In Reply to: Re: Fire tube Boiler Applications posted by steamplants on March 04, 2004 at 20:07:20:


The DA - firetube analogy is all wrong for a couple of reasons:

1) ENERGY - The DA is operating at 5 PSIG opposed to a typical firetube at 125 to 150 psig. Should the pressure vessel rupture it will cause damage but at 5 psig no where even remotely near as significant as a firetube of the same physical size and water volume.

2) OPERATION - A DA is an unfired pressure vessel. The worst case senario for the DA is overpressurazation, if that happens a safety valve lifts.

The firetube has a 2,500 to 3,000 deg F furnace that must always be water-cooled or risk immediate and catastrophic failure. Firetubes are exposed to low water risk, scale created local hot spots, cracking from differential expansion and cycling stresses, etc.

3) CONSTRUCTION - A DA is a tank with a shell and heads, an ideal construction for a pressure vessel. A firetube on the other hand must hold back enourmous force with flat tubesheets subject to a number of different stresses. Not an ideal construction method. Watertube boiler construction is another advantage of a watertube over a firetube but we are talking DA's vs FTs' now, that's for another post.

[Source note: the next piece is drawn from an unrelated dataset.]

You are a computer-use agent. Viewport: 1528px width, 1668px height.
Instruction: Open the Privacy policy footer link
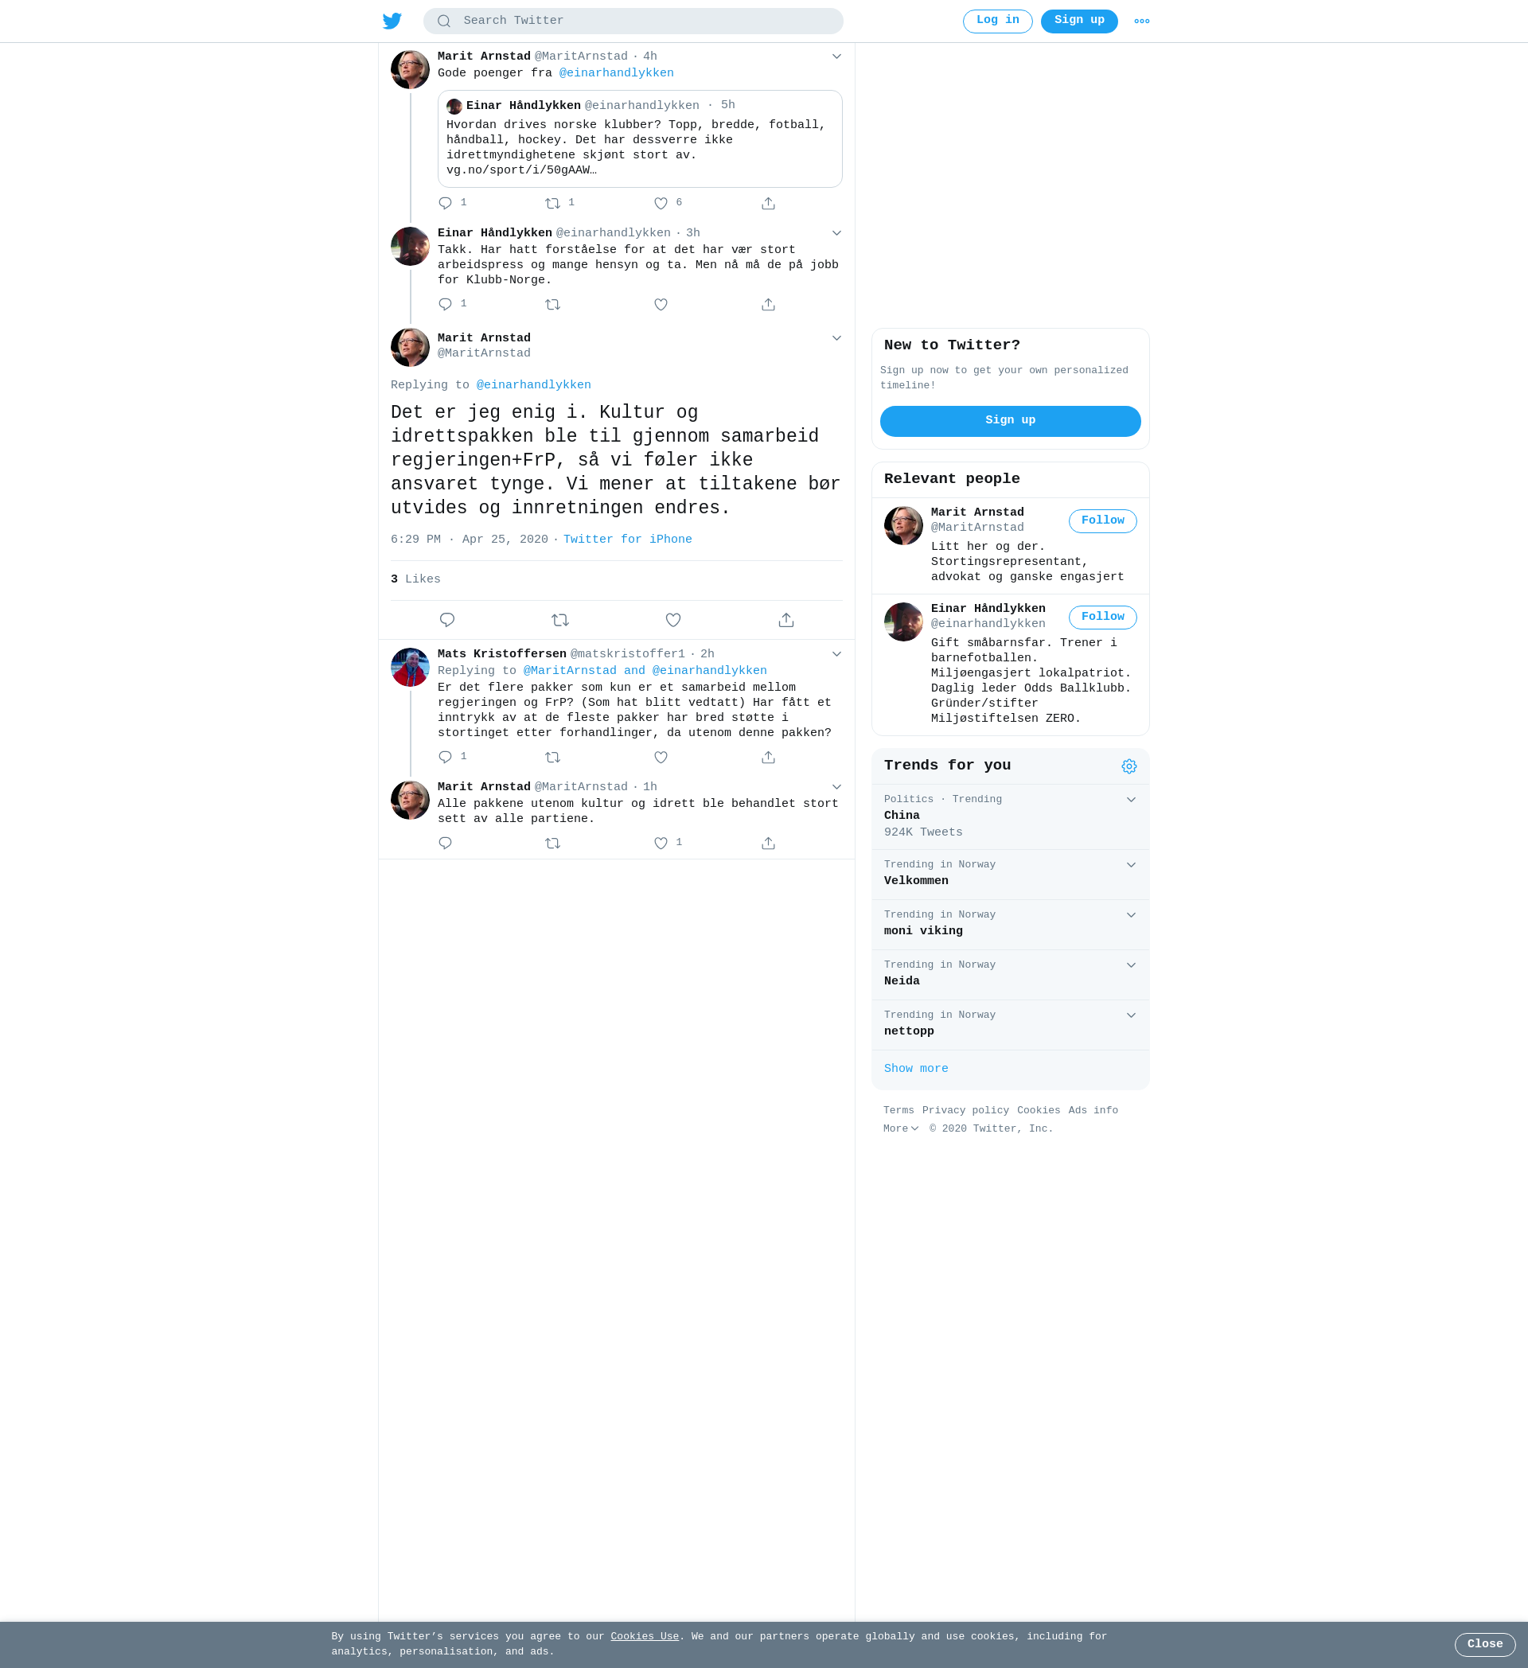[x=965, y=1110]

Life cycle will truely be a factor of operation and maintenance. Way too many variables but assuming both a firetube and watertube operated and maintained correctly there should be no difference between the two. A watertube will be more expensive to retube than a firetube but this is a function that shouldn't occur for 30 years after purchased new. If anything I'd expect a firetube to require a more frequent retubing than a watertube making that a wash.

As for fuel costs and efficiency, assuming each boiler to have an economizer both the watertube and the firetube will have the same fuel-to-steam efficiency. Assuming both have feedwater in at same temp, both operate at same excess air and FGR rate, and both have same flue gas exit temperature, the efficiency will be exactly the same. True, without economizers the firetube will have about a 1% to 1.5% edge, but on boilers the capacity we are talking there will almost certainly be economizers. There are no long term fuel costs advantages to one over the other.

As if I already didn't like big firetubes to start: the more we debate, the more opposed to these ultra-large beasts I become. Firetubes have their place up to 800 HP and that is it.